Gary Barg: What tips do you have for us in the book about helping our breathing, helping our posture, helping our balance, even before we start practicing Tai Chi?
Peter Newton: There are certain fundamentals that you can do immediately. The ancient Chinese say walk long, they say sit long, they say stand long and move long. What they mean is to always keep your body extended. What we tend to do is sit crumpled, sit short, walk short, move short, stand short. And if you can equate that to life expectancy, then what’s happening is that people who live the shortness in their body tend to live shorter lives. The long, those who stretch out live long, breathe long, walk long, they’re the ones who extend their lifespan. So, the fundamental thing is make sure you extend your body upwards and open the joints of your spine so that you’re not slumped at any time.

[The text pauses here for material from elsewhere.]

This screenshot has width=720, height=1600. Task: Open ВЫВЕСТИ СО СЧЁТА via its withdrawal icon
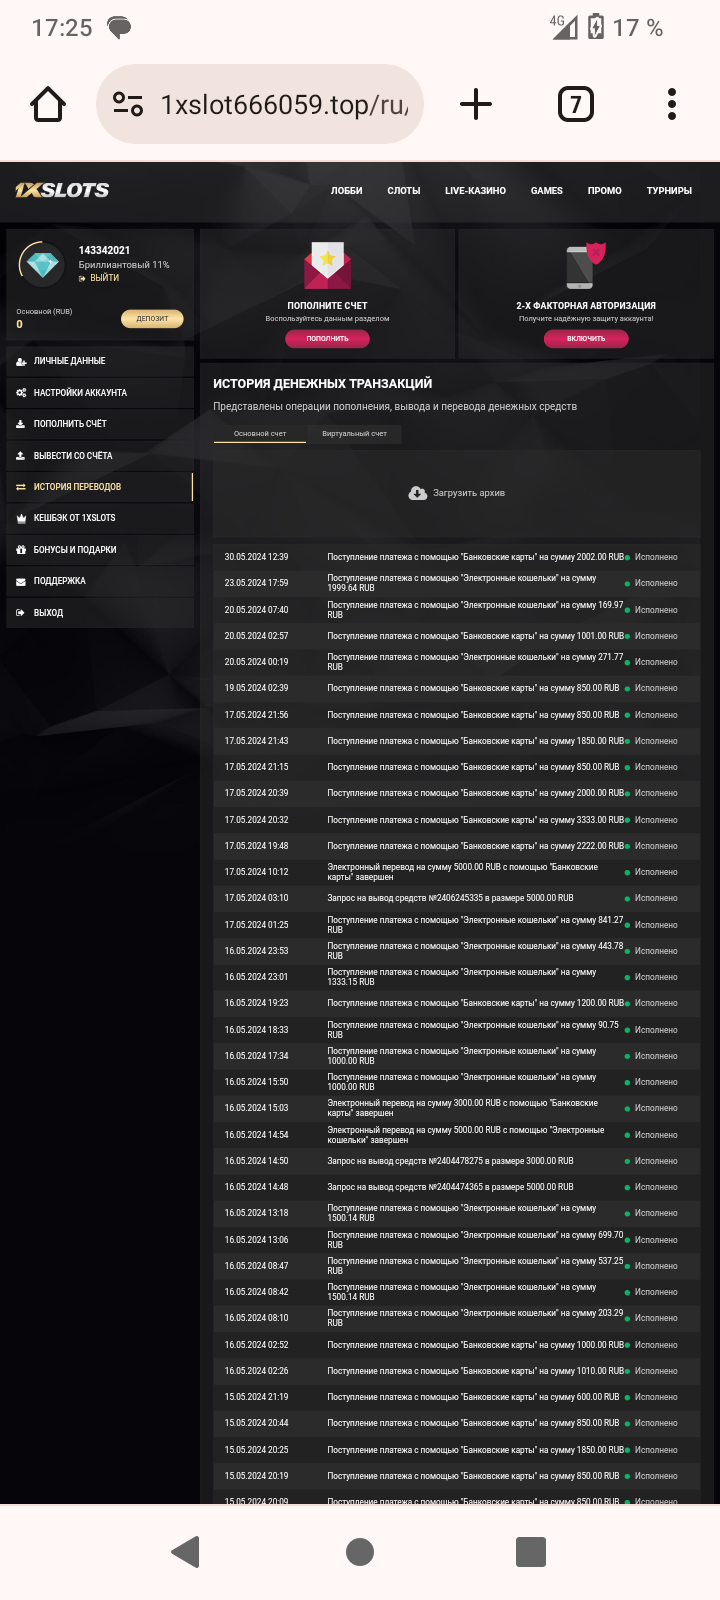22,455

Gary Barg: Why did you write this book?
Peter Newton: I wrote the book, because I’ve got this yearning in me to get the message around the planet that we need to be doing more for ourselves. Basically because people don’t spend enough time to learn about this amazing machine we live in, the human body. All you have to do is tap in to this incredible power that’s in there, and the contentment that it gives you in your life is something that is worthwhile pursuing. Chinese call it Sung, S-u-n-g, a state of Sung is the desired state. And, that’s what we in the Western world would call somebody who’s very contented in their life, happy in their skin. There is another way. And, the other way is, instead of passing responsibility over to your doctor, if you have a problem, you solve it yourself first. Have a look at yourself, learn about your body, and then involve your doctor with it. There’s lots of little things that happen in the body that you can resolve yourself without it turning into something serious as in frozen shoulder. For example, Lots of people over here have got frozen shoulder, because they’re frightened to death to move their shoulders.
Gary Barg: What would the one most important piece of advice you’d like to share with family caregivers be?
Peter Newton: A sick caregiver can’t look after somebody who’s sick, so the caregivers must be looking after themselves. First thing you have to look at is your posture, your breathing, and then your stress levels. You need to get those three things working in that order. If you get your posture right, your breathing will come right. When you’re breathing and your posture are right, your stress levels will drop. During my demonstrations, I usually call one or two people out in the audience and looking at someone’s posture, I told an attendee that her posture was restricting her diaphragm, and causing digestion trouble. And, she said, “I always have digestion trouble.” And, incidentally, at the end of the session, the attendees formed an orderly line and the entire crew bought my book and DVD. So, it certainly did touch a nerve with them.